— Word and item position data —
□ □ □ □
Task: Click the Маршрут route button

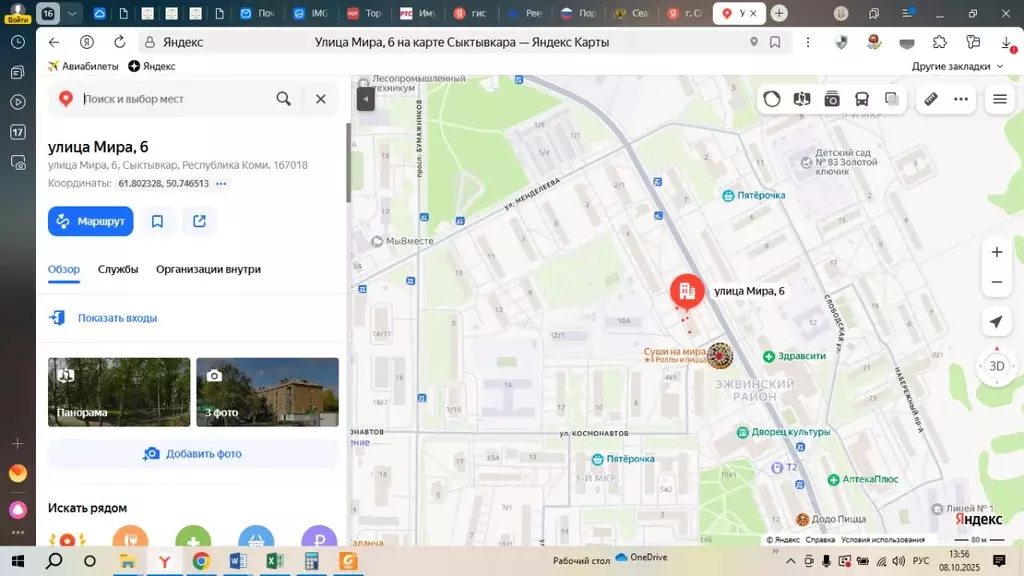Action: 90,221
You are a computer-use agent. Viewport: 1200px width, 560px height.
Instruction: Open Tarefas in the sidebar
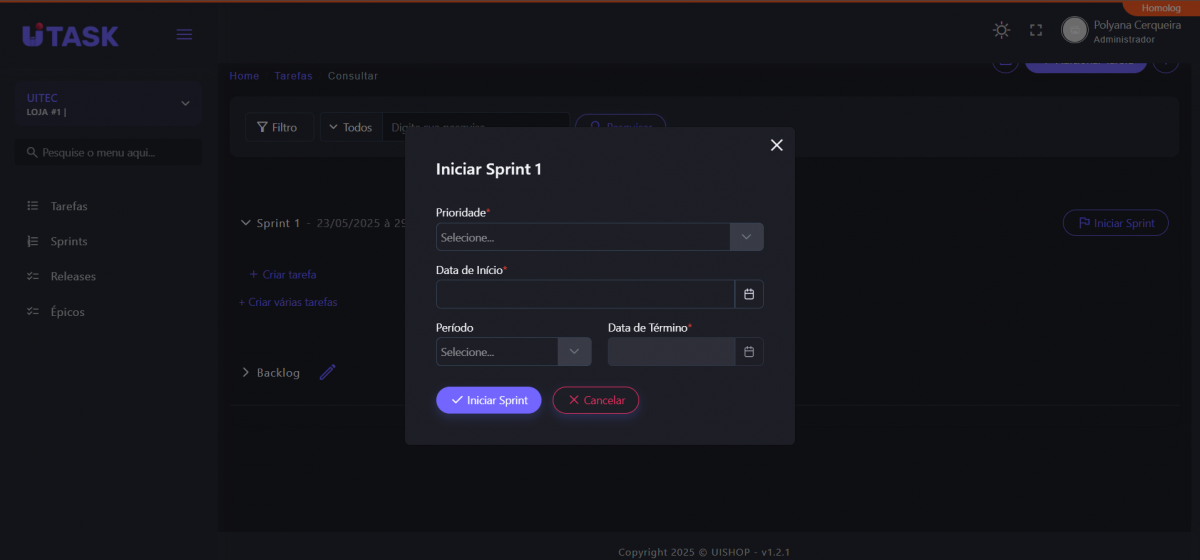(x=69, y=206)
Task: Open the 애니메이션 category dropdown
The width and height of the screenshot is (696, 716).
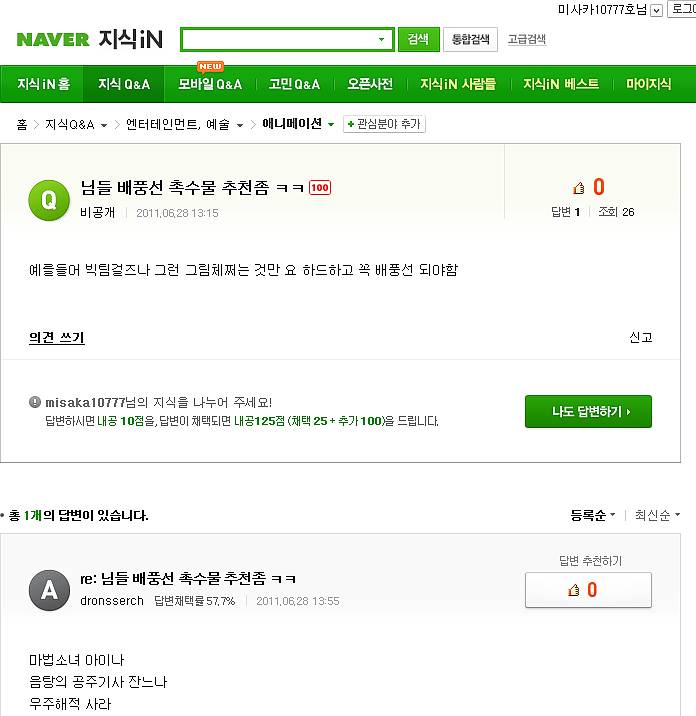Action: 331,125
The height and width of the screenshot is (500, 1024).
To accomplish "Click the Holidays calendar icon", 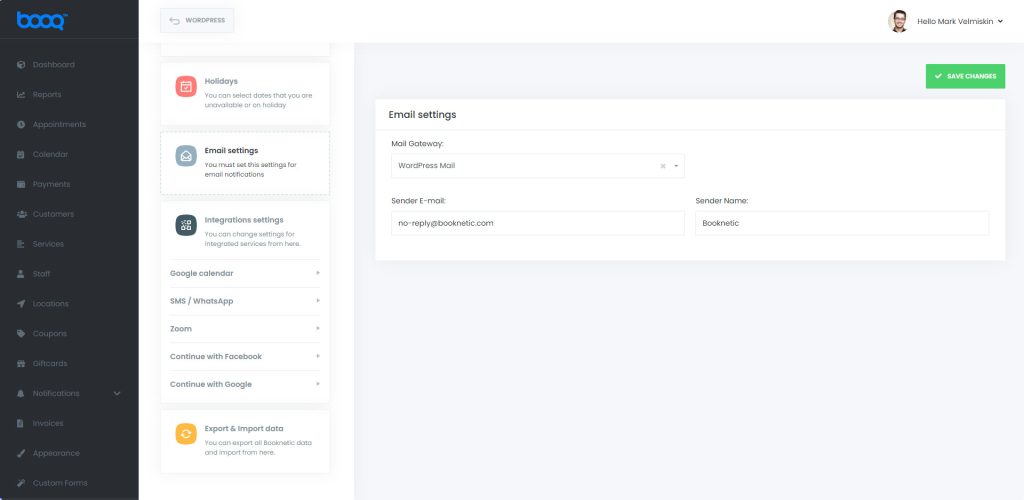I will (x=186, y=86).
□ □ □ □
— Exercise aim —
Copy the lines of the word and item position data verbatim, starting at the beginning of the records and ending at the line that contains "Action: 331,125", including that line. Leave the pictures out of your copy.

— Answer in full —
Task: Click the Маршрут route button

Action: 90,221
You are a computer-use agent. Viewport: 1200px width, 560px height.
Instruction: Open Tarefas in the sidebar
(x=69, y=206)
Task: Open the 애니메이션 category dropdown
The width and height of the screenshot is (696, 716).
Action: 331,125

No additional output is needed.